With cancellation you can configure if you want to wait for cancellation to complete or not (for both your child workflow as well as activities invoked in the child workflows).

Here I assume that you want to be able to do some cleanup work in both your child workflow as well as activities upon cancellation. For this case you can set:

ChildWorkflowOptions: setCancellationType(ChildWorkflowCancellationType.WAIT_CANCELLATION_COMPLETED)

ActivityOptions: .setCancellationType(ActivityCancellationType.WAIT_CANCELLATION_COMPLETED)

Here is a full sample that shows this, hope it helps.

If you run the Starter you can see that upon receiving the cancellation signal, the parent workflow will wait for child cancellation, and child workflow is going to allow activity to perform some “cleanup” as well. The parent then can catch ChildWorkflowFailure and return a “real” result.

Take a look at other options for ChildWorkflowCancellationType and ActivityCancellationType to fine-tune this for your specific requirements.
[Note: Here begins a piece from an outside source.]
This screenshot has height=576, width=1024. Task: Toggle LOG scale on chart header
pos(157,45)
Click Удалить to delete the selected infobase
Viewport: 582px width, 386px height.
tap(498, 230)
If you do not care about cleanup, you could set:

ChildWorkflowOptions:

.setParentClosePolicy(ParentClosePolicy.PARENT_CLOSE_POLICY_REQUEST_CANCEL)
.setCancellationType(ChildWorkflowCancellationType.TRY_CANCEL)

ActivityOptions:
.setCancellationType(ActivityCancellationType.TRY_CANCEL)

In this case in your workflow code you would catch a CanceledFailure right away and in activity you would get ActivityNotExistsException instead of ActivityCanceledException on next heartbeat since the child gets cancelled before the activity completes.